It was natural that such a building should excite emulation, and the lesson which it taught bore fruit in some of the important erections which quickly followed it. Among the earliest of these were the more easterly portions of the same cathedral, the east end of Chichester, and the choir and east transept of Lincoln. After the completion, by William of Sens, of the choir and a portion of the east transept of Canterbury, the master, having received injuries in a fall from the scaffolding, relinquished the work and returned to France. He was succeeded by another William, said to have been an Englishman.

It is difficult to distinguish with precision the beginning of the work of the second William. His whole work was, for the most part, a mere carrying-out of the original design of William of Sens. A few round abaci occur in the crypt and on the east side of the transept, which are probably the work of the second William; everywhere else the square abaci and the mouldings of the original design are retained, as well as the French forms of pointed arches.
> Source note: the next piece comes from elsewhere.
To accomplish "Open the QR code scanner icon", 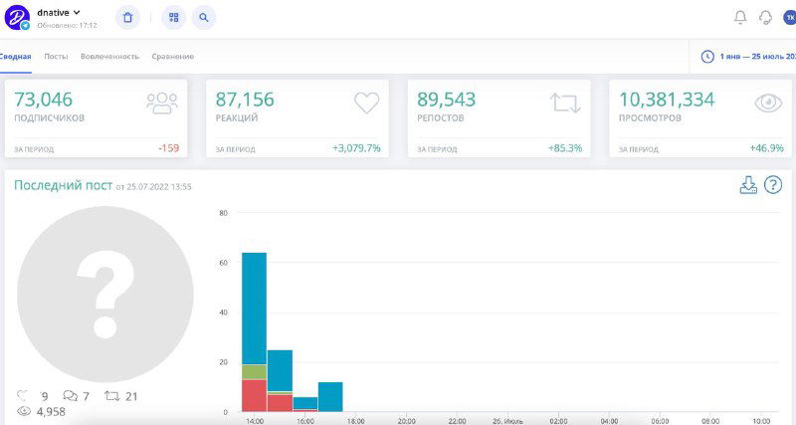I will (x=174, y=18).
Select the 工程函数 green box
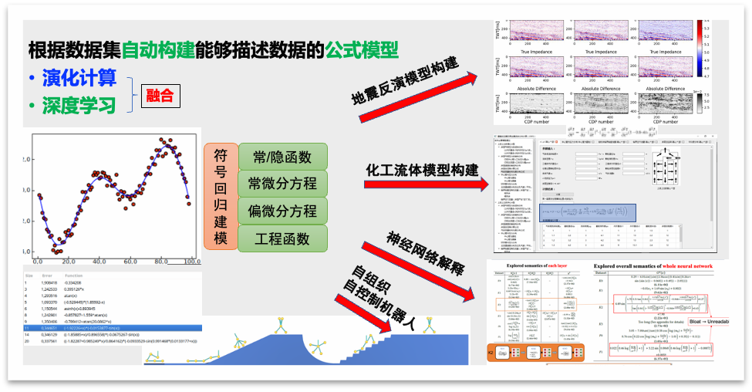The height and width of the screenshot is (392, 752). click(282, 238)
The Cathedral of Chichester was, like Canterbury, originally a Norman structure of the end of the eleventh century. It was extensively damaged by fire in the year 1186, and immediately thereafter repairs were begun which involved the entire rebuilding of the two easternmost bays (Fig. 72).[2] At the same time the whole church, including these two bays, was vaulted with quadripartite vaults having transverse and diagonal ribs, but no longitudinal ribs, which last are usually wanting in the early pointed vaults of England. These ribs interpenetrate at their springing, and thus are gathered upon a single round abacus which covers a triple group of capitals. They receive no support from the lower piers, but their triple vaulting shafts, which are slender and closely grouped, are sustained by corbels placed just above the capitals of the lower piers. The lower pier (section, Fig. 73) consists of a

  1. See the account of the rebuilding of this choir by the Monk Gervase in Willis's Monograph on Canterbury Cathedral. London, 1845.
  2. I copy this and the following figure from Willis's Architectural History of Chichester Cathedral. Chichester, 1861.